I Crackers fatti in casa

I Crackers fatti in casa

Vi siete mai chiesti perchè si chiamo in questo modo?

Nel 1801 lo statunitense Josiah Bent avviò un’attività di panettiere a Milton, nel Massachusetts, vendendo “biscotti d’acqua”, ossia biscotti fatti di farina e acqua, che non si deterioravano durante i lunghi viaggi per mare dai porti di Boston.

Poiché durante la loro cottura si produceva un certo scricchiolio (in lingua inglese crackling) essi vennero chiamati crackers.

Bent successivamente iniziò a vendere le gallette-crackers originali usate anche per le truppe durante la guerra di secessione americana.

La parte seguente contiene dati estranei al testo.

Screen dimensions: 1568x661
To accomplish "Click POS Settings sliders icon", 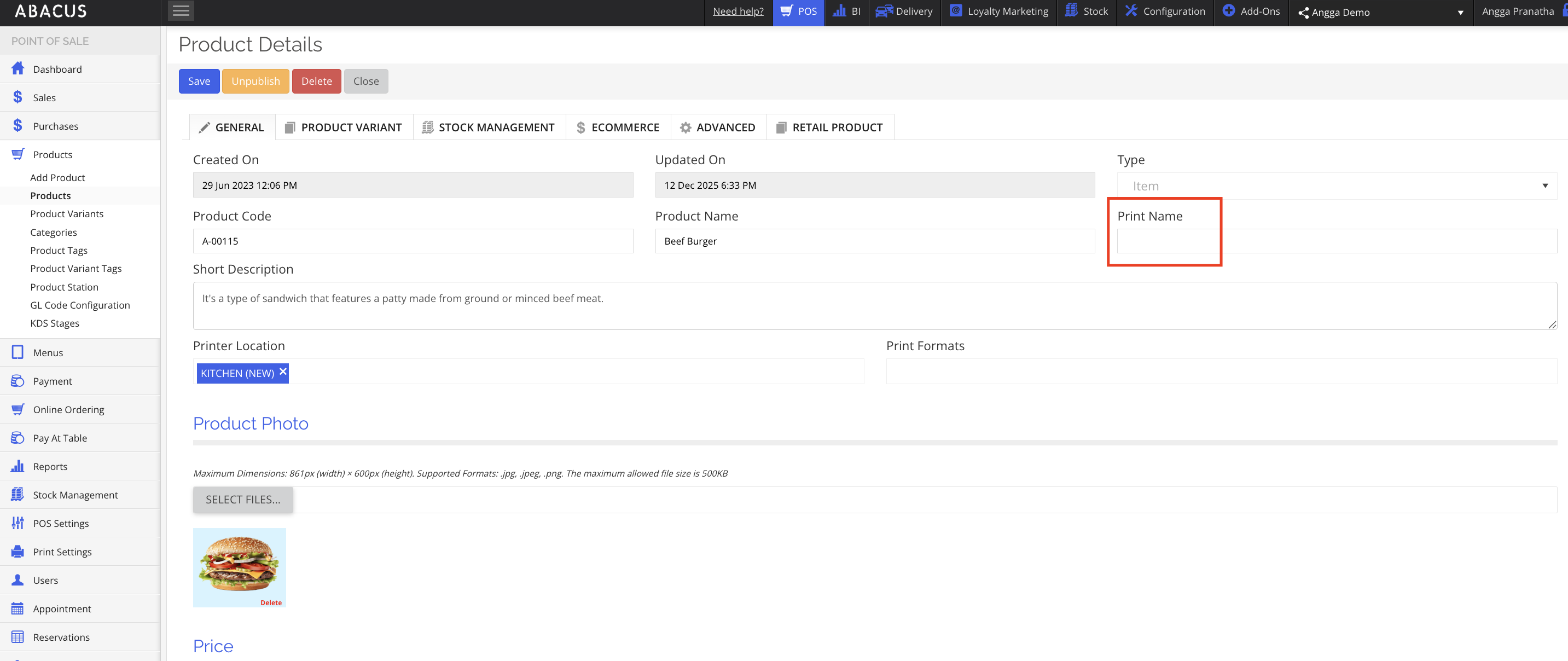I will point(18,523).
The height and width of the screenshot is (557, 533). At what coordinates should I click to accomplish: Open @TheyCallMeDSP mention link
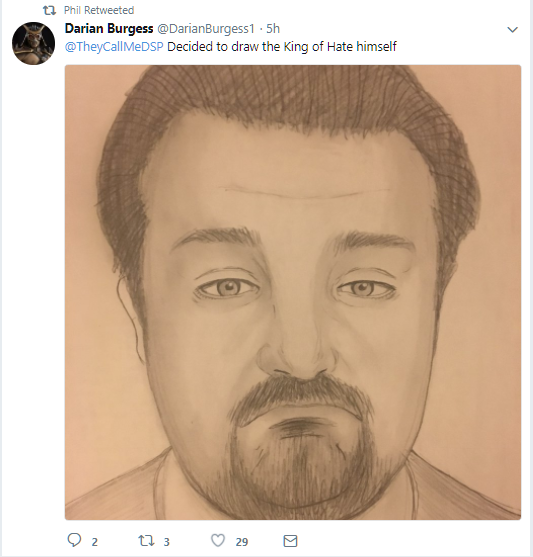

Ricetta facile per la loro  preparazione

160 ml di acqua,

50 grammi di olio extravergine di oliva,

500 grammi di farina,

sale (1 cucchiaino)

Procedimento

Utilizzare la macchina impastatrice  regolando la velocità su 2 e inserendo nella ciotola tutti gli ingredienti, aggiungendo però l’acqua a filo man mano che la farina assorbe quella precedente.

Una volta pronto l’impasto  lasciarlo riposare per 25 minuti coperto da uno straccio umido, stenderlo con un mattarello piccolino in modo da formare tante sfoglie da assottigliare ancora di più utilizzando la nonna papera.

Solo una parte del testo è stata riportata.